> La petición: Cita completo y sin cambios el fragmento del documento sobre las rutas del viajero entre ciudades.

Si, por ejemplo, el viajero tiene que recorrer cuatro ciudades, el problema es fácil. Sólo hay seis rutas posibles de cuatro ciudades que comiencen y acaben en la misma (el viajero vuelve a casa). Compliquemos el asunto: ¿hay alguna ciudad tal que si empiezo por ella, las distancias recorridas serán más cortas? Se trata ahora de hacer lo que antes pero cada vez comenzando por una ciudad diretente. Como tenemos cuatro ciudades y seis rutas posibles, las combinaciones serán 6×4=24. Nada difícil para el ordenador. Sin embargo, pensemos en 15 ciudades. Para cuatro el resultado era cuatro factorial (4!), así que para quince será 15! ¿Cuánto da quince factorial? ¡1,3 billones de posibles rutas!

Elementos de un conjunto de datos

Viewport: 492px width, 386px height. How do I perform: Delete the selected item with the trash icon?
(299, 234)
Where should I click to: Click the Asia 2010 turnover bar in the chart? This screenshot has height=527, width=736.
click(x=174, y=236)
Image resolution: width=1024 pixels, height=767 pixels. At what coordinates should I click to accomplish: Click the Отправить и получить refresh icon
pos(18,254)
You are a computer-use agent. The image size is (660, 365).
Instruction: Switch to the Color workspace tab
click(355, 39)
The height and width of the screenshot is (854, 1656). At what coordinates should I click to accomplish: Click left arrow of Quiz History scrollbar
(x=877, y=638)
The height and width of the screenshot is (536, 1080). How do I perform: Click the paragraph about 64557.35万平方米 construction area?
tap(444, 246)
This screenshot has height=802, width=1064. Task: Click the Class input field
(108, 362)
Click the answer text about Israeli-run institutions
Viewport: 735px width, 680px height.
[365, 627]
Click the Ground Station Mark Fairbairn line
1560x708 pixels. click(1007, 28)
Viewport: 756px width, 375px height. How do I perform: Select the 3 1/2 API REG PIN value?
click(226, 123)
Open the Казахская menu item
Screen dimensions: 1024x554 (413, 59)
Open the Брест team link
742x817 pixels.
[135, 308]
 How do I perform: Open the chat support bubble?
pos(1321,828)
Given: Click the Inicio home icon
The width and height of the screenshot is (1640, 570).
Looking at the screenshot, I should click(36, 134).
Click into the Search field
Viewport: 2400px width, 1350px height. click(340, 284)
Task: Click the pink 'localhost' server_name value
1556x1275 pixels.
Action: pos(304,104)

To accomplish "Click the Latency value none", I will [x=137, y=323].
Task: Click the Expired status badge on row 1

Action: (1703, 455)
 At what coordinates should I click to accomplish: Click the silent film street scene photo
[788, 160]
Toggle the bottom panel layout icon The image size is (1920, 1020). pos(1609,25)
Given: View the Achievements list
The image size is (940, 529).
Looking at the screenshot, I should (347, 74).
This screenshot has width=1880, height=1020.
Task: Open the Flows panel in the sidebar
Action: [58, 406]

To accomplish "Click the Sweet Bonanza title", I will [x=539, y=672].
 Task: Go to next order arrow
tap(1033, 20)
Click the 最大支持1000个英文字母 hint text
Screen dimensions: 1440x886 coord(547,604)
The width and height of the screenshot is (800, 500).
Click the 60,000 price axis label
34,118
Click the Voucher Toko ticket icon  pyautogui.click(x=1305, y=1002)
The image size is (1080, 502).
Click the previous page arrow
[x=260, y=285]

> La respuesta:
Si, por ejemplo, el viajero tiene que recorrer cuatro ciudades, el problema es fácil. Sólo hay seis rutas posibles de cuatro ciudades que comiencen y acaben en la misma (el viajero vuelve a casa). Compliquemos el asunto: ¿hay alguna ciudad tal que si empiezo por ella, las distancias recorridas serán más cortas? Se trata ahora de hacer lo que antes pero cada vez comenzando por una ciudad diretente. Como tenemos cuatro ciudades y seis rutas posibles, las combinaciones serán 6×4=24. Nada difícil para el ordenador. Sin embargo, pensemos en 15 ciudades. Para cuatro el resultado era cuatro factorial (4!), así que para quince será 15! ¿Cuánto da quince factorial? ¡1,3 billones de posibles rutas!